My sense is that if you and I come to a nexus, we both have issues and skills, and we both have a moment to intersect, that's reason enough to make our moment a positive experience.
There are many other "reasons," none of which require a ticking clock.
I think I agree with those atheists who say that if people need God as a reason to play well with others, may God live long and prosper.
And if they also need time as a reason to play well with others, let's run the treadmill as long as we can.
Time is always the knife at your back. We don't live in eternity we live in the temporal. If every thing is permissible then we are all in trouble as power over others will become the knife at your back.
The reason to come to a moment of intersection is because we realize that we are indeed subject to time otherwise we could just keep putting it off or ignoring it because frankly we don't always feel like doing the positive thing.
You later wrote:
"Why focus on getting to a place other than the place we currently occupy?"
Because where we currently occupy is doomed to a time sensitive end. It is filled with much negativity even if we say that we should try to stay positive.
You write:
"When we pursue right action, we create the heavenly. We we pursue wrong action, we create the hellish. What could be a more compelling motivation?"
The question then becomes what is right action? How do you know what right action is. What if what you think is right action conflicts what someone else thinks is right action? You could say right action is selflessness but is that true? For example I could give up all my possessions to the homeless or donate all my property to some charity, a very selfless thing to do.
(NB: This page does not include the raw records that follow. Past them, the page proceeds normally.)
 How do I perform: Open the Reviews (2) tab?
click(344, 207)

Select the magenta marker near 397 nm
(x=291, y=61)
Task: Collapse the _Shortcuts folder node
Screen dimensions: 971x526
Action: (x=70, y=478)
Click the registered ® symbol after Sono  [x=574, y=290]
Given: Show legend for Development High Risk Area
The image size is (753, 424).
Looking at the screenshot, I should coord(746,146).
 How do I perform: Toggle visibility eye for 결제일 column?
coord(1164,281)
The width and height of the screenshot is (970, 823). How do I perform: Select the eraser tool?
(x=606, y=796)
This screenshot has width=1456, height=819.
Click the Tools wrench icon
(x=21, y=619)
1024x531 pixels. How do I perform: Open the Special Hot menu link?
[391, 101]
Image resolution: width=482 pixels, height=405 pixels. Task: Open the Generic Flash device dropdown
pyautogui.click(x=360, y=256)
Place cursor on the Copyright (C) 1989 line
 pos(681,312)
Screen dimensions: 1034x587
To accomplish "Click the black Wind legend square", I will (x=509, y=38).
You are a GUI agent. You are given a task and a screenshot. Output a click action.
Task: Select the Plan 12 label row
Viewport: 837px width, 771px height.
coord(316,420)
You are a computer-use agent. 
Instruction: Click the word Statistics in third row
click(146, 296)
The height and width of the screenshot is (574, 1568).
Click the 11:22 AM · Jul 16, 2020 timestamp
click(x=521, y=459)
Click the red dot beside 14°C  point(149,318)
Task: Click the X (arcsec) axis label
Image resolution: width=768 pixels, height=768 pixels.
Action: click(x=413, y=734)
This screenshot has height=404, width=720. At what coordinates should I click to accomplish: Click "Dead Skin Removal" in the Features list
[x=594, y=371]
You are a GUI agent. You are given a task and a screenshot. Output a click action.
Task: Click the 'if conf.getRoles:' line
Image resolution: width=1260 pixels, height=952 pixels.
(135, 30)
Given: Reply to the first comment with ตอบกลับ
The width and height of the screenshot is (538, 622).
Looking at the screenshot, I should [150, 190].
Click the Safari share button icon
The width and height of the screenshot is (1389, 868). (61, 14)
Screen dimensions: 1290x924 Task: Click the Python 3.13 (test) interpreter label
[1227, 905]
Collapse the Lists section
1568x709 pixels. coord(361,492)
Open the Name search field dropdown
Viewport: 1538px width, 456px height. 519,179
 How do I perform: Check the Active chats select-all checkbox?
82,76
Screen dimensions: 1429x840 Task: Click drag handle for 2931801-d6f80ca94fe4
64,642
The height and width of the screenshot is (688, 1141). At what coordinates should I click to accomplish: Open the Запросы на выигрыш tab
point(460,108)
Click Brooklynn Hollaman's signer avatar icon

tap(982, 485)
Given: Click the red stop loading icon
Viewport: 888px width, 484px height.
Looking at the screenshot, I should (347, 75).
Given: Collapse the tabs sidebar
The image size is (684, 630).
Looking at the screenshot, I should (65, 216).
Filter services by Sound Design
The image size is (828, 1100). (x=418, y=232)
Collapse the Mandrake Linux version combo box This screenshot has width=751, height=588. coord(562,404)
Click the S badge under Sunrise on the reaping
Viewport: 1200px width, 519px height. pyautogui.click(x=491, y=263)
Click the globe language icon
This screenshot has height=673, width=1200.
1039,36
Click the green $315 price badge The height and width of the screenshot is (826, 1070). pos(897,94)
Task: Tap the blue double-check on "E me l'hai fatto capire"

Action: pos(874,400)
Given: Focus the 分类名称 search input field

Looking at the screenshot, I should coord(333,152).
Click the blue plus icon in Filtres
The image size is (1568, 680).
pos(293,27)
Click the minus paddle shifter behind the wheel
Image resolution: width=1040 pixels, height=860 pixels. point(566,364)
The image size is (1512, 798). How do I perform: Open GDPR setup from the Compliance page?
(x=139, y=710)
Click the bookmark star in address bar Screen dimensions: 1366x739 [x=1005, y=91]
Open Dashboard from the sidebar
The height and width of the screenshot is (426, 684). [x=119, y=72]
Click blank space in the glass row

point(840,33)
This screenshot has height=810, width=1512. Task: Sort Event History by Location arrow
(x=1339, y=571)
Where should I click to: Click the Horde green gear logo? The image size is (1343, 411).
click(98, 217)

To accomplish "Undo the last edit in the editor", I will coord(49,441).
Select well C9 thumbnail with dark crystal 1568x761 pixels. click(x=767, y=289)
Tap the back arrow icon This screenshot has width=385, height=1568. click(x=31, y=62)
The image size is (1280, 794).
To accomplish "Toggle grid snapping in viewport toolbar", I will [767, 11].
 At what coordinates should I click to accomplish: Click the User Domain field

What about my family, they are not homeless, my child can no longer attend college and I look terrible going to work and can't get adequate rest and lose my job. Ultimately 5 people become homeless because I did what I think is the right thing to do.
So ultimately the motivation has to be based upon a reasoned position which takes into account the reality of time and physical reality. And ultimately the ticking of the clock is essential to our lives and understanding and motivations. It can't be separated from our lives the Biblical admonitions simply reinforce the reality that we have finite lives and we have to make choices and decisions and other people have finite lives to make choices and decisions also.
Getting back to my original point if we all get to the same place, the place of eternal life no matter what our choices and decisions then indeed everything is permissible, love or hate. If however this life is all there is then we are dealing with a different philosophical situation and we don't have to think about eternity at all. But that is not what the thread began with so it is beyond the current discussion.